LE COUP D’ÉTAT DU 19 AOUT 1772.


I.

En traversant l’Allemagne pour rentrer dans ses états[1], le nouveau roi de Suède ne pouvait refuser à son oncle, le grand Frédéric, l’hommage d’une visite. Une vive sympathie ne l’attirait pas à Potsdam et à Berlin comme à Paris et à Versailles ; il n’abordait au contraire qu’avec une défiance très légitime le redouté roi de Prusse. Catherine il et lui étaient les deux terribles voisins contre lesquels Gustave pressentait qu’il aurait à lutter, s’il ne voulait pas accepter l’abaissement et peut-être la ruine entière de son propre royaume.

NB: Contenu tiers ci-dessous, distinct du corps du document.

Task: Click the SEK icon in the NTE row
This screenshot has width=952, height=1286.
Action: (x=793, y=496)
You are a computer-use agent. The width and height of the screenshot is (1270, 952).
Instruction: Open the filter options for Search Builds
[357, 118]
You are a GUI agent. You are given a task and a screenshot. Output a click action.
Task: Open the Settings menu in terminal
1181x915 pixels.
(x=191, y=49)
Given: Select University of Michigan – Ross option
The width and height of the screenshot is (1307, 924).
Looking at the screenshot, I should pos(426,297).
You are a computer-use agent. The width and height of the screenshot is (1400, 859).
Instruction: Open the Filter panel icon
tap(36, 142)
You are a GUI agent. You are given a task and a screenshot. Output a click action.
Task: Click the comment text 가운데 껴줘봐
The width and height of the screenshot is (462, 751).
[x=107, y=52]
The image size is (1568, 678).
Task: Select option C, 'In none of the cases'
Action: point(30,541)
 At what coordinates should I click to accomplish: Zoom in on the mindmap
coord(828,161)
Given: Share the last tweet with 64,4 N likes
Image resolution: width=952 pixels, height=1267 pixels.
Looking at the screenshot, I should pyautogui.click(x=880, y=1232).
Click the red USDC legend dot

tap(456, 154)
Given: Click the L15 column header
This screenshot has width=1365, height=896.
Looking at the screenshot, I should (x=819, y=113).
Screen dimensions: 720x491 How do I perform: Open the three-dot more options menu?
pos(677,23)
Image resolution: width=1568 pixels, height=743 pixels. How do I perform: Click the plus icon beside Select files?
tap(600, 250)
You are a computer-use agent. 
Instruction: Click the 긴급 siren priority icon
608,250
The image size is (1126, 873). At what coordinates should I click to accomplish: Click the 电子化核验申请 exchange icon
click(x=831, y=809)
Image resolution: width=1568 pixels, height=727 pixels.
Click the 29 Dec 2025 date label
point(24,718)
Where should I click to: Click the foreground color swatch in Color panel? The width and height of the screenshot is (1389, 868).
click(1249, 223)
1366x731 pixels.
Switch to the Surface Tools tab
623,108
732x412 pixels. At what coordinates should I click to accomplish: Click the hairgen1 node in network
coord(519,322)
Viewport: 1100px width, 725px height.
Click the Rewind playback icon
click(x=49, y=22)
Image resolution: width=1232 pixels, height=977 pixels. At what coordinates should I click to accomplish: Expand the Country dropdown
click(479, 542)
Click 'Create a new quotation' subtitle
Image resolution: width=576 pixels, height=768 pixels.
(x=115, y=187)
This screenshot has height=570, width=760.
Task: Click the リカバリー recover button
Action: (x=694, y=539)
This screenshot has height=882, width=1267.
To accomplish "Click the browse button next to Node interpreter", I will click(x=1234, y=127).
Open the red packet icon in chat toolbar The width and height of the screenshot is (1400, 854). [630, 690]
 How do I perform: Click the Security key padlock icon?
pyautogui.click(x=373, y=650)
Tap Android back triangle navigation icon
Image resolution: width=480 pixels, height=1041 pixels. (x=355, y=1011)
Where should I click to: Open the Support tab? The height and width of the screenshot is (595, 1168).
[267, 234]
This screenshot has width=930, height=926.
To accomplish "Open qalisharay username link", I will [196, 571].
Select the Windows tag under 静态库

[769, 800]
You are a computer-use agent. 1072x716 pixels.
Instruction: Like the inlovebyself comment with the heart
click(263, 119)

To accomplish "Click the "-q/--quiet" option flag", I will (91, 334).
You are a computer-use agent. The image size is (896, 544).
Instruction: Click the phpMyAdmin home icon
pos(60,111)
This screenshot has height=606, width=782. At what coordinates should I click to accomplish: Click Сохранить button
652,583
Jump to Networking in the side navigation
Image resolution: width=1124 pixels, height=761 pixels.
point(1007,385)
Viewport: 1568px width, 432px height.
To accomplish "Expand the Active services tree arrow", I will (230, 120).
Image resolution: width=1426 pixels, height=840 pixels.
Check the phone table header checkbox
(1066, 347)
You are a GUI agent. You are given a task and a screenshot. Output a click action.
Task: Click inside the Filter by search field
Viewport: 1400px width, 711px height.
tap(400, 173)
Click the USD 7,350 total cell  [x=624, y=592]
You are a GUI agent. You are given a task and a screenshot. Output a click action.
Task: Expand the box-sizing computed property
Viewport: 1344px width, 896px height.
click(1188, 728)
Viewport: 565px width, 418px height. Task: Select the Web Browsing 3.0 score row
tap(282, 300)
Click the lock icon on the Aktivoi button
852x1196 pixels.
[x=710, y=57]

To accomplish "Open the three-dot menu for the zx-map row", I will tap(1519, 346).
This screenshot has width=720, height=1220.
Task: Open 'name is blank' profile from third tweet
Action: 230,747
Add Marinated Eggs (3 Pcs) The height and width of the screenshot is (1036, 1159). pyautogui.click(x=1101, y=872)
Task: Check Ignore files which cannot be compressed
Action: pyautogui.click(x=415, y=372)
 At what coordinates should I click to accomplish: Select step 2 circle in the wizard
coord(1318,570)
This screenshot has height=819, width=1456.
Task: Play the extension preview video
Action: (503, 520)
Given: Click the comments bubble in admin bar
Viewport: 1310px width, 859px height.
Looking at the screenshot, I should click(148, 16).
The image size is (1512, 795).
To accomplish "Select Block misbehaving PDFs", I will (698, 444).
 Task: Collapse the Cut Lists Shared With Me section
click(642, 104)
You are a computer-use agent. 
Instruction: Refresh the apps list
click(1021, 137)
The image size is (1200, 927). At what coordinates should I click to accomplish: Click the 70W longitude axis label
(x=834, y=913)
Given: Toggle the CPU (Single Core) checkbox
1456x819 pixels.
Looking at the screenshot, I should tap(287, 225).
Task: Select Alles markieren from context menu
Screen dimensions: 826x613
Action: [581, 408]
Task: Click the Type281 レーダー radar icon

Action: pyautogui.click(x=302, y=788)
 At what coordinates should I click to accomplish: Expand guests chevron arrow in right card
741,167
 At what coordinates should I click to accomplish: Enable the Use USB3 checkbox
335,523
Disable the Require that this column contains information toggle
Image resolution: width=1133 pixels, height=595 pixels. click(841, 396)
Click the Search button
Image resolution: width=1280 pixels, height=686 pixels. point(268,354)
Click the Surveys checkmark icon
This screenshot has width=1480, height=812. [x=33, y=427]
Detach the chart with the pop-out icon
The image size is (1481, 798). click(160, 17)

Frédéric, dans ses entretiens familiers, ne manqua pas d’insister sur les dangers que Gustave III, à son avis, attirerait sur la Suède et sur lui-même, s’il faisait quelque entreprise contre la fameuse constitution de 1720. On se rappelle que cette constitution, imposée après les désastres du règne de Charles XII, sous l’influence d’une impuissante et aveugle aristocratie devenue pour un temps maîtresse, était de nature à fomenter en Suède une périlleuse anarchie : les cabinets de Berlin et de Pétersbourg s’étaient empressés d’en garantir le maintien, comme ils s’étaient unis pour garantir les dé-

  1. Voyez la Revue du 15 février et du 1er mars.